In the local news, the practice of "dropping subjects" in schools these days has generated quite a bit of excitement. People are indignant that teachers have become so concerned about school rankings, or their rankings, that they are advising students to drop their weaker subjects and concentrate on their stronger subjects so that there will be fewer failures and more 'A' grades produced at the end-of-year exams.
While scoring 'A's seems to be a positive thing for a child's academic records, people are upset that dropping subjects at secondary level effectively closes off options in fields of study at tertiary level. A dropped subject means a prerequisite lost for certain uni courses. Because Little Ah Huat dropped A. Math, he'll never become an engineer, and Little Suzie will never become a doctor because she dropped Bio. So despite the fact that they scored multiple 'A's in their other subjects, it's all meaningless because they can never be the doctor, lawyer or engineer their parents always dreamed they would become one day.

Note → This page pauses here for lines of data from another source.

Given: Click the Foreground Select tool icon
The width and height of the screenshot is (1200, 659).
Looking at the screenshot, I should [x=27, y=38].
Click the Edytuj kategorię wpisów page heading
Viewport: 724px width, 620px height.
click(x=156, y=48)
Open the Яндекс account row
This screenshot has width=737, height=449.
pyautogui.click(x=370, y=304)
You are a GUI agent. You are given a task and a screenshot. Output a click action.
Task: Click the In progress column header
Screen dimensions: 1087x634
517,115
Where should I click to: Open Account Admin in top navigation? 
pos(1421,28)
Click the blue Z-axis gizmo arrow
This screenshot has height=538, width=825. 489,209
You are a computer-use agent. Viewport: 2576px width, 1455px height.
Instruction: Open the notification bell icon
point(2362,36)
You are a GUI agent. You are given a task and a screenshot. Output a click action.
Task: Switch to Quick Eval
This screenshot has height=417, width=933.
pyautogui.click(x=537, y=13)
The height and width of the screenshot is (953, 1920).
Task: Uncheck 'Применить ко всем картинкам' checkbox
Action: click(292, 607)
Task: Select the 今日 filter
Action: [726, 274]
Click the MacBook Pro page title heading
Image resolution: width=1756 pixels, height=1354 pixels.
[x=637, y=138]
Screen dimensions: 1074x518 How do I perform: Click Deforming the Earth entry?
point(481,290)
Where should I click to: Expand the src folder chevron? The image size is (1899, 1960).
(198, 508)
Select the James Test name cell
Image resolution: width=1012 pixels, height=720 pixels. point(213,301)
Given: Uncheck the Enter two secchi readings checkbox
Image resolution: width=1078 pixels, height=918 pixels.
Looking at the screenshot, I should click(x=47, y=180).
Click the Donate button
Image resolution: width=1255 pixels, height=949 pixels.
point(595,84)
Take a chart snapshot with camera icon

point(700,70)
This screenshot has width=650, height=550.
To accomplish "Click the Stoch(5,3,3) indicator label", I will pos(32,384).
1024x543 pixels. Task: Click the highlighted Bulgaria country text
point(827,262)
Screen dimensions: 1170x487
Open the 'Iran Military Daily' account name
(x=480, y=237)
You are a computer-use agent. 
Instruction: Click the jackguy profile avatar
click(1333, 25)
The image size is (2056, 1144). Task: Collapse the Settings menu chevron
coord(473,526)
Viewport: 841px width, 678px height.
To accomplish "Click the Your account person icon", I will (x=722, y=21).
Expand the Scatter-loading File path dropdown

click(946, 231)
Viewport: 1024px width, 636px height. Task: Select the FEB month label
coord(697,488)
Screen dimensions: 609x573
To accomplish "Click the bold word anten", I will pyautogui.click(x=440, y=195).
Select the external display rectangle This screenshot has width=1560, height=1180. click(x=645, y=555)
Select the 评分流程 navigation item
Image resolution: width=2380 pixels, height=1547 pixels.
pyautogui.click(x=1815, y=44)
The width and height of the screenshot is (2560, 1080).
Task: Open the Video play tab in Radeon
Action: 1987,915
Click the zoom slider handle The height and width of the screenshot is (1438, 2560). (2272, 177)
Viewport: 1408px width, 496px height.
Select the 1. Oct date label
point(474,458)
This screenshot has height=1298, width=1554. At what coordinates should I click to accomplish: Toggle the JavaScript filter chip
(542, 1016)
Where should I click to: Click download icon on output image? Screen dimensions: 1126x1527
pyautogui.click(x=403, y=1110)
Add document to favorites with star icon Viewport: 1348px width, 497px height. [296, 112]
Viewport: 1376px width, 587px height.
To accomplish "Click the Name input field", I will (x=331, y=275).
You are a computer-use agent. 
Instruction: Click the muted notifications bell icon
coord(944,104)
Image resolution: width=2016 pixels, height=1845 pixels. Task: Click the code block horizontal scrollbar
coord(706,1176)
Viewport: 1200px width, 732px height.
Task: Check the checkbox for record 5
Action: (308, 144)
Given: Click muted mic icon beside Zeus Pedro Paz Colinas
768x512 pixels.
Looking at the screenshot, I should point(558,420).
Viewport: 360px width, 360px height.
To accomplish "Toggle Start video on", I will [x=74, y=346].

Which has got me thinking about our KI selection process and wondering if we've been over-selective with our kids. Granted, at this point, there's little advantage taking KI other than for its prestige. KI certainly isn't a prerequisite course for anything at the uni, at least not for the moment. It really is a lot of pain -- not the subject itself, but the burden of requiring extra time on the timetable to accommodate the extra subject, the time spent on additional assignments, and all for the dubious distinction of being able to say, "I took KI instead of GP at JC." Wouldn't the kids find it more profitable to go out and play instead, like any other regular kid?
I have a lot of respect for those who are tenacious enough to still want to take KI though, and I welcome them with open arms. KI was not meant to be an elite subject. In fact, I'd like to believe that we're pioneering a subject that will eventually be open to all comers. It's no use to us having just a tiny core group of thinking Singaporeans when all Singaporeans need to learn how to think, and not just replicate.
Still, last year's experience scared us a little, when a third of our first KI group dropped out of college because they couldn't handle the stress. This year, we wanted to protect the kids, and perhaps ourselves as well, hence the stringent selectivity the applicants went through. But really, if they really, really want to take KI anyway, who are we to stop them before we've had a proper trial period -- within what our limited resources can provide, that is.
But after the trial, we do need the right to determine if the student is suitable or not to continue. No one questions the probation period as an HR policy, so I don't see why anyone should question this whole "dropping subject" thing. Like everyone else, kids need to prove themselves capable of taking and keeping a subject. Showing a lack of interest, not submitting work, not being prepared for discussions, little evidence of wanting to improve, all these symptoms show a lack of aptitude in a subject. It's a sad fact of life everywhere: Sorry, kid, you're the weakest link. Goodbye.